なお、夏季30日間の天気は以下のように予想されていますが、天気予報を利用しなければ、翌日の天気がどうなるかはわかりません。

  1. 晴れ=18日(60%)
  2. 曇り=9日(30%)
  3. 雨=3日(10%)

天気予報を利用しなかった場合の利益

天気予報を利用しなかった場合、毎日の生産数量を500個にすると期待値が24,000円になり、最も利益が多くなることがこれまでの計算でわかりました。

したがって、30日間だと720,000円の利益が期待できることになります。

  • 24,000円×30日=720,000円

天気予報を利用した場合の利益

では、天気予報を利用した場合の利益はどうなるでしょうか。

この場合、当日の天気が確実にわかることから、生産数量と販売数量が一致します。天気ごとの利益は、ペイオフ表から以下の通りです。

  • 晴れ=60,000円
  • 曇り=30,000円
  • 雨=12,000円

夏季は、晴れが18日、曇りが9日、雨が3日と予想されるので、30日間の利益の期待値は1,386,000円です。

  • 晴れ=60,000円×18日=1,080,000円
  • 曇り=30,000円×9日=270,000円
  • 雨=12,000円×3日=36,000円
  • 期待値=1,080,000円+270,000円+36,000円=1,386,000円

天気予報の利用料が800,000円なので、天気予報を利用した場合に期待できる利益は、586,000円となります。

  • 1,386,000円-800,000円=586,000円

結論

天気予報を利用した場合に利益が期待できるので、天気予報を利用すべきとの結論になりそうです。しかし、天気予報を利用した場合、天気予報を利用しなかった場合の利益が機会原価となるので、天気予報を利用した場合の利益と利用しなかった場合の利益を比較し、多い方を選択しなければなりません。

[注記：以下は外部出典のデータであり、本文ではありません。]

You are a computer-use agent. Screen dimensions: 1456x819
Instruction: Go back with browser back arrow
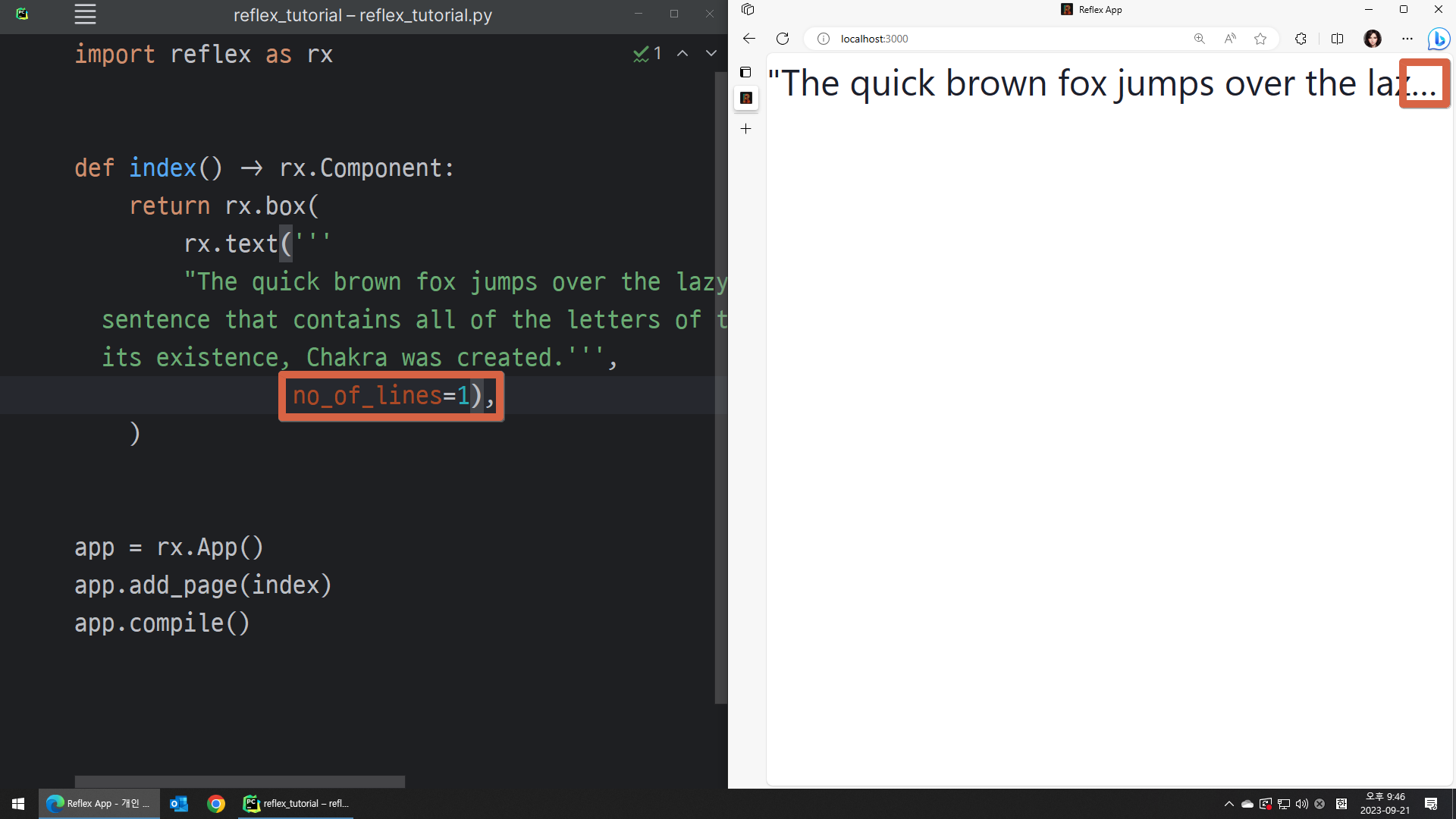[x=749, y=39]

天気予報を利用しなかった場合、720,000円の利益が期待でき、天気予報を利用した場合よりも、利益が134,000円多くなります。

したがって、天気予報を利用すべきではありません。

補足

本事例では、天気予報を利用すべきではないとの結論となりました。

確かに天気予報を利用しない方が、利益は多くなります。しかし、毎日500個のソフトクリームを生産した場合、雨の日には200個しか売れないので、300個のソフトクリームを廃棄しなければなりません。

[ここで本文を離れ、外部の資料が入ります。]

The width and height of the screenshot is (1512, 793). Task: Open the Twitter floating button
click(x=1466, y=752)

近年、食品を廃棄することに対して、消費者の目が厳しくなっています。短期的には天気予報を利用せず、ソフトクリームを廃棄することで利益を最大化できますが、長期的な視野で見た場合、食品ロスは企業ブランドを毀損する可能性があります。

業務的意思決定では、短期的な利益の追求が、長期的な利益の増大に必ず貢献するとは限らないことに留意しなければなりません。